17 November 2009

K-means vs GMM, sum-product vs max-product

I finished K-means and Gaussian mixture models in class last week or maybe the week before. I've previously discussed the fact that these two are really solving different problems (despite being structurally so similar), but today's post is about something different.

There are two primary differences between the typical presentation of K-means and the typical presentation of GMMs. (I say "typical" because you can modify these algorithms fairly extensively as you see fit.) The first difference is that GMMs just have more parameters. The parameters of K-means are typically the cluster assignments ("z") and the means ("mu"). The parameters of a GMM are typically these (z and mu) as well as the class prior probabilities ("pi") and cluster covariances ("Sigma"). The GMM model is just richer. Of course, you can restrict it so all clusters are isotropic and all prior probabilities are even, in which case you've effectively removed this difference (or you can add these things into K-means). The second difference is that GMMs operate under the regime of "soft assignments," meaning that points aren't wed to clusters: they only prefer (in a probabilistic sense) some clusters to others. This falls out naturally from the EM formalization, where the soft assignments are simply the expectations of the assignments under the current model.

One can get rid of the second difference by running "hard EM" (also called "Viterbi EM" in NLP land), where the expectations are clamped at their most likely value. This leads to something that has much more of a K-means feel.

This "real EM" versus "hard EM" distinction comes up a lot in NLP, where computing exact expectations is often really difficult. (Sometimes you get complex variants, like the "pegging" approaches in the IBM machine translation models, but my understanding from people who run in this circle is that pegging is much ado about nothing.) My general feeling has always been "if you don't have much data, do real EM; if you have tons of data, hard EM is probably okay." (This is purely from a practical perspective.) The idea is that when you have tons and tons of data, you can approximate expectations reasonably well by averaging over many data points. (Yes, this is hand-wavy and it's easy to construct examples where it fails. But it seems to work many times.) Of course, you can get pedantic and say "hard EM sucks: it's maximizing p(x,z) but I really want to maximize p(x)" to which I say: ho hum, who cares, you don't actually care about p(x), you care about some extrinsic evaluation metric which, crossing your fingers, you hope correlates with p(x), but for all I know it correlates better with p(x,z).

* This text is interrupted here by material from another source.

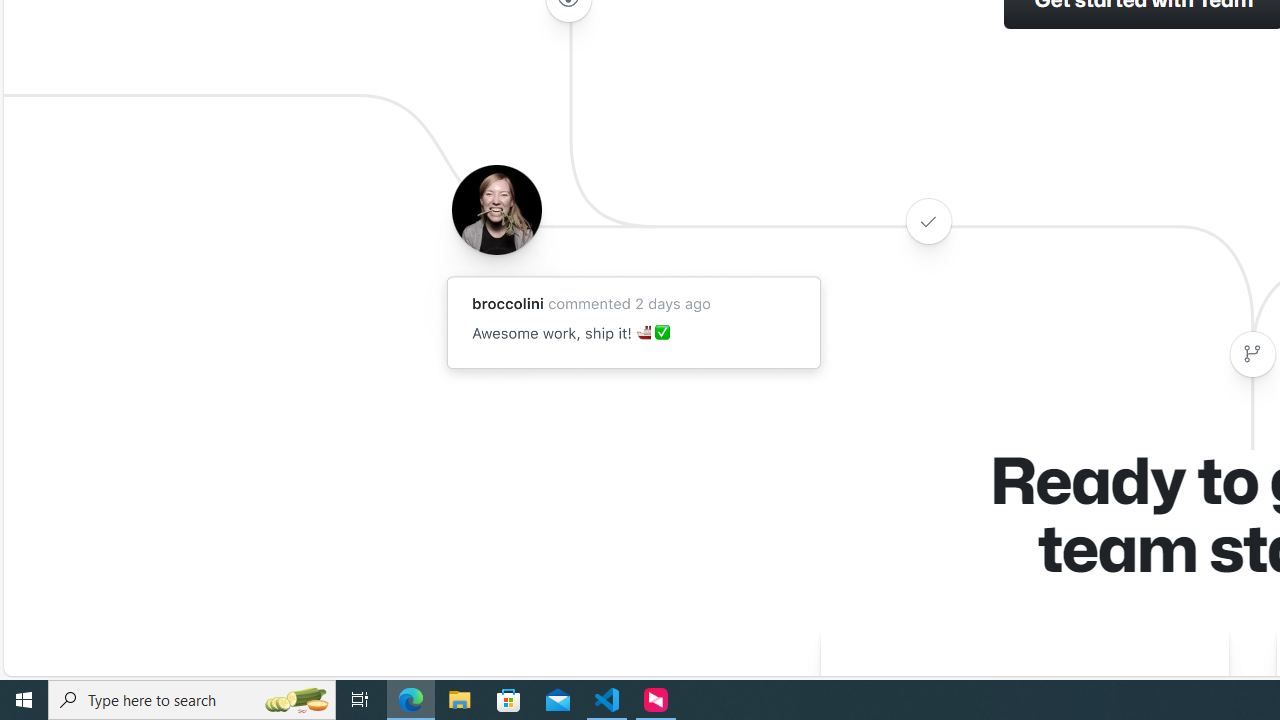 Image resolution: width=1280 pixels, height=720 pixels. Describe the element at coordinates (1251, 353) in the screenshot. I see `'Class: color-fg-muted width-full'` at that location.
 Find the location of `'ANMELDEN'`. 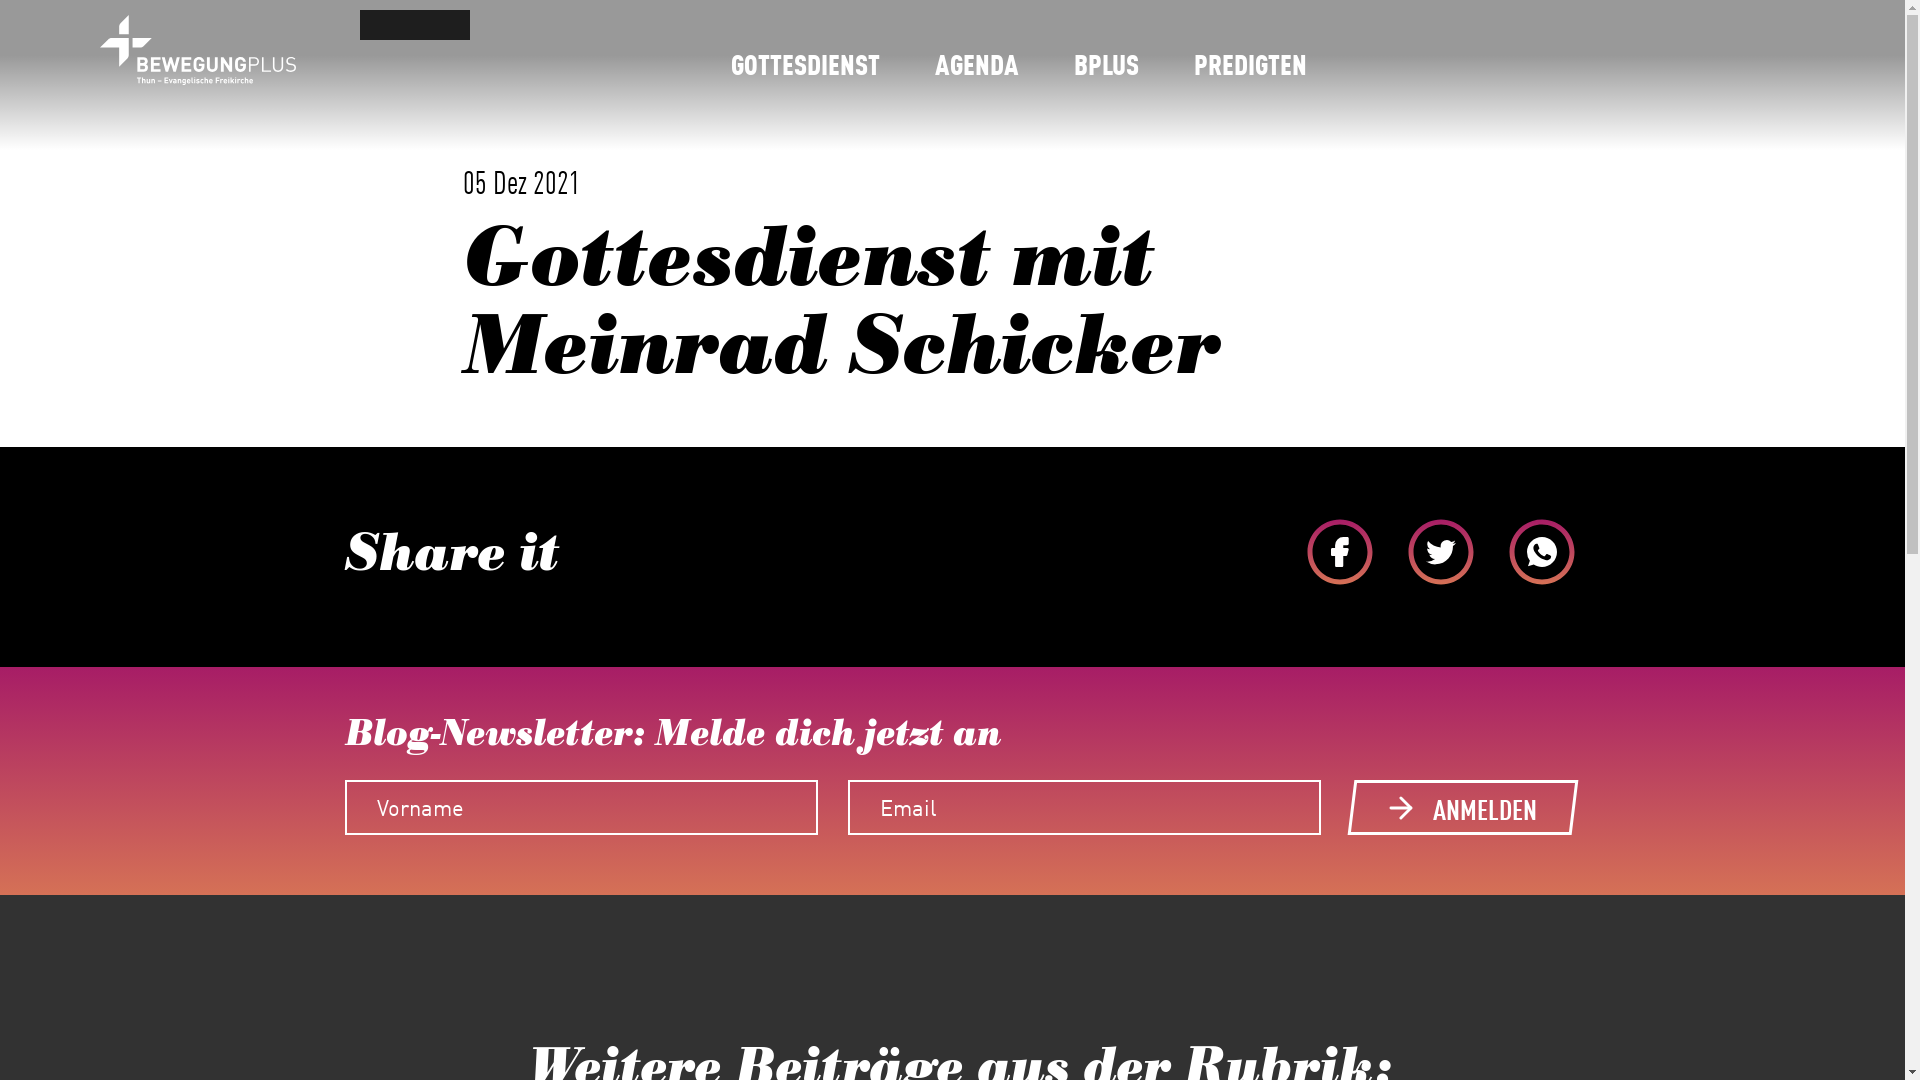

'ANMELDEN' is located at coordinates (1459, 806).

Nevertheless, a particular trusted friend has told me he's always remiss when he can't do full EM and has to do hard EM: he's never seen a case where it doesn't help. (Or maybe "rarely" would be more fair.) Of course, this comes at a price: for many models, maximization (search) can be done in polynomial time, but computing expectations can be #P-hard (basically because you have to enumerate -- or count -- over every possible assignment).

Now let's think about approximate inference in graphical models. Let's say I have a graphical model with some nodes I want to maximize over (call them "X") and some nodes I want to marginalize out (call them "Z"). For instance, in GMMs, the X nodes would be the means, covariances and cluster priors; the Z nodes would be the assignments. (Note that this is departing slightly from typical notation for EM.) Suppose I want to do inference in such a model. Here are three things I can do:
  1. Just run max-product. That is, maximize p(X,Z) rather than p(X).
  2. Just run sum-product. That is, compute expectations over X and Z, rather than just over Z.
  3. Run EM, by alternating something like sum-product on Z and something like max-product onX.
Of these, only (3) is really doing the "right thing." Further, let's get away from the notion of p(X) not correlating with some extrinsic evaluation by just measuring ourselves against exact inference. (Yes, this limits us to relatively small models with 10 or 20 binary nodes.)

What do you think happens? Well, first, things vary as a function of the number of X nodes versus Z nodes in the graph.

When most of the nodes are X (maximization) nodes, then max-product does best and EM basically does the same.

Whe most of the nodes are Z (marginalization) nodes, then EM does best and sum-product does almost the same. But max product also does almost the same.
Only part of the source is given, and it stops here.